If anyone knows, it’s you.
‘Why would he mention it,’ said Edgar, ‘if he was the spy?’
‘Misdirection,’ said Max again. He seemed to be tired of the subject.
‘Any luck with finding Ruby?’ asked Edgar.
Max sighed. ‘No, nothing. They didn’t have an address for her at the theatre. I remembered her saying once that her flat was in a crescent. I’ve been to every bloody crescent in Brighton. Do you know how many there are?’
‘Have you asked your friend, the one she used to work for?’
‘I wrote to him today. But he’s touring, I had to write care of his management. God knows when he’ll get the letter.’
‘Did Ruby have a manager? An agent?’
‘No. I offered to introduce her to an agent, but she said that she wanted to be independent.’
‘She’s that all right.’
‘Yes she is.’ Max stared into his glass. Then he asked, in a tone that Edgar had never heard him use before, ‘She will be all right, won’t she?’

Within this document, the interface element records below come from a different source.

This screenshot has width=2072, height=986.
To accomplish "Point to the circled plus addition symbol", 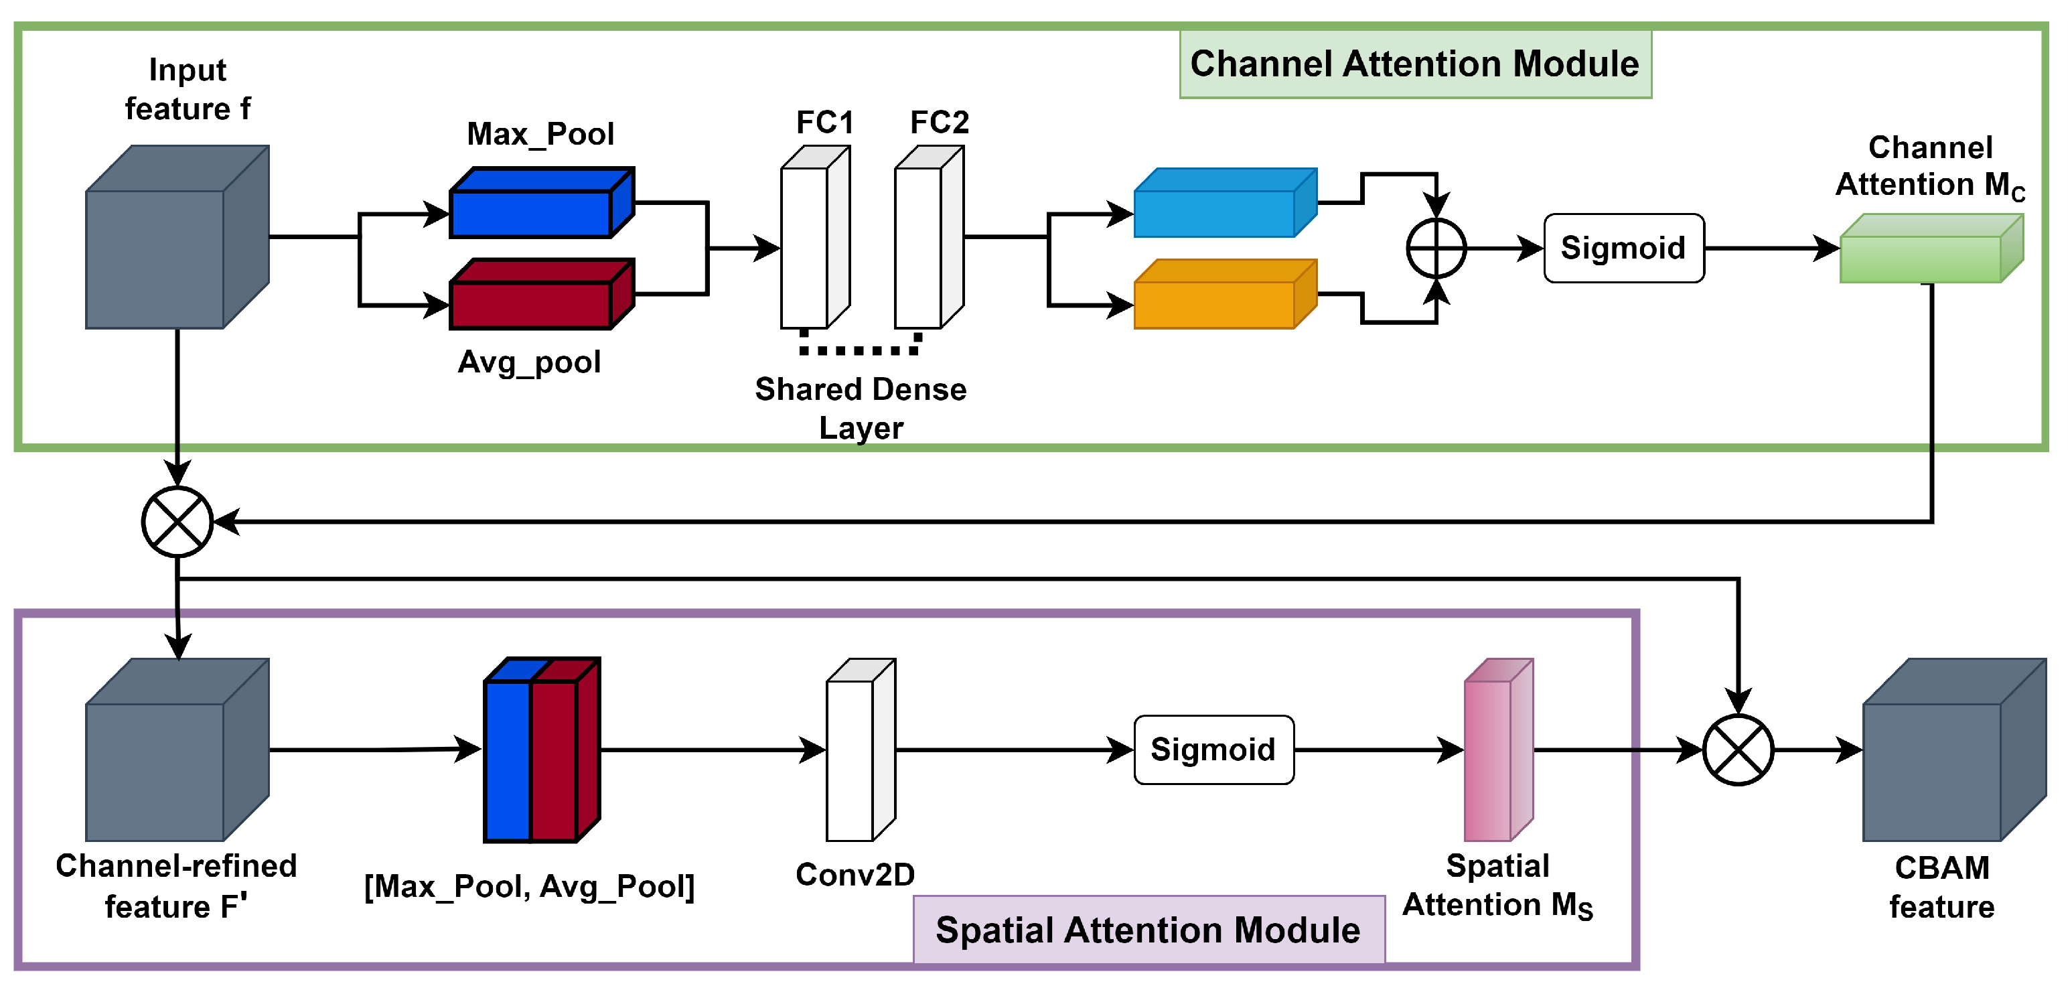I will click(1436, 249).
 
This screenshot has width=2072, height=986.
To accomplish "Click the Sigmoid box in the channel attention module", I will click(1623, 249).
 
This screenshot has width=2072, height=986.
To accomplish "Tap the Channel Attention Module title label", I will click(1415, 64).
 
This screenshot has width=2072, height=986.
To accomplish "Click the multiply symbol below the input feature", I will click(177, 522).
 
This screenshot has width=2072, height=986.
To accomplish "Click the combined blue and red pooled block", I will click(541, 750).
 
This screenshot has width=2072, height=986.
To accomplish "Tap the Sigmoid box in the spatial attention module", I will click(1213, 750).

In his turn, Edgar tried to make his own voice authoritative and reassuring. ‘I’m sure she will. After all, she wasn’t in the photograph. It looks as if the killer is only after people in the picture.’
Max didn’t remind him that Ethel hadn’t been in the photograph either. Instead he said, ‘Did you tell the Major? About the photograph?’
Edgar sighed. ‘Yes. I tried to warn him, said he might be in danger and that I’d order police protection and all the rest of it. All he said was, “I’m not afraid. I’m an Englishman.”’
‘Idiot.’
‘I’m going up to London tomorrow to talk to Bill.’
‘Will you tell him that I told you about Tony’s letter?’
‘No. I’m going to wait to see if he tells me first.’
‘Better get him on his own then. He’ll never talk if Jean’s in the room.’
Edgar drained the rest of his whisky. ‘I need to see Jean. After all, she was in the picture too.’
*
It was nearly nine, but still warm when Edgar walked up the hill to his lodgings. He had to stop several times to get his breath back. He wasn’t fighting fit anymore. All that riding around in Bentleys and drinking in hotel lounges had made him soft. His legs ached and his right foot (the one with the missing toe) felt as if it were on fire. He inhaled deeply, expanding his lungs as his army PT instructor had taught him. ‘Breathe it in, lads, breathe it in. Fresh air won’t kill you.’ But this air felt soft and smoggy, as if it were filling his chest with cotton wool. Edgar continued on his way, trying to make his pace more military. He never thought he’d feel nostalgic for PT drill.
He wondered if Diablo would be in the flat. He even thought he might have left altogether, disappearing into the showbusiness half-life that had claimed him in Yarmouth, But, as he entered the front room, there he was, sitting on the sofa in Edgar’s dressing gown, eating potted-meat sandwiches washed down with beer. At least the beer meant that he had been out of the house that day. There were three empty bottles on the floor, one filled with cigarette ends.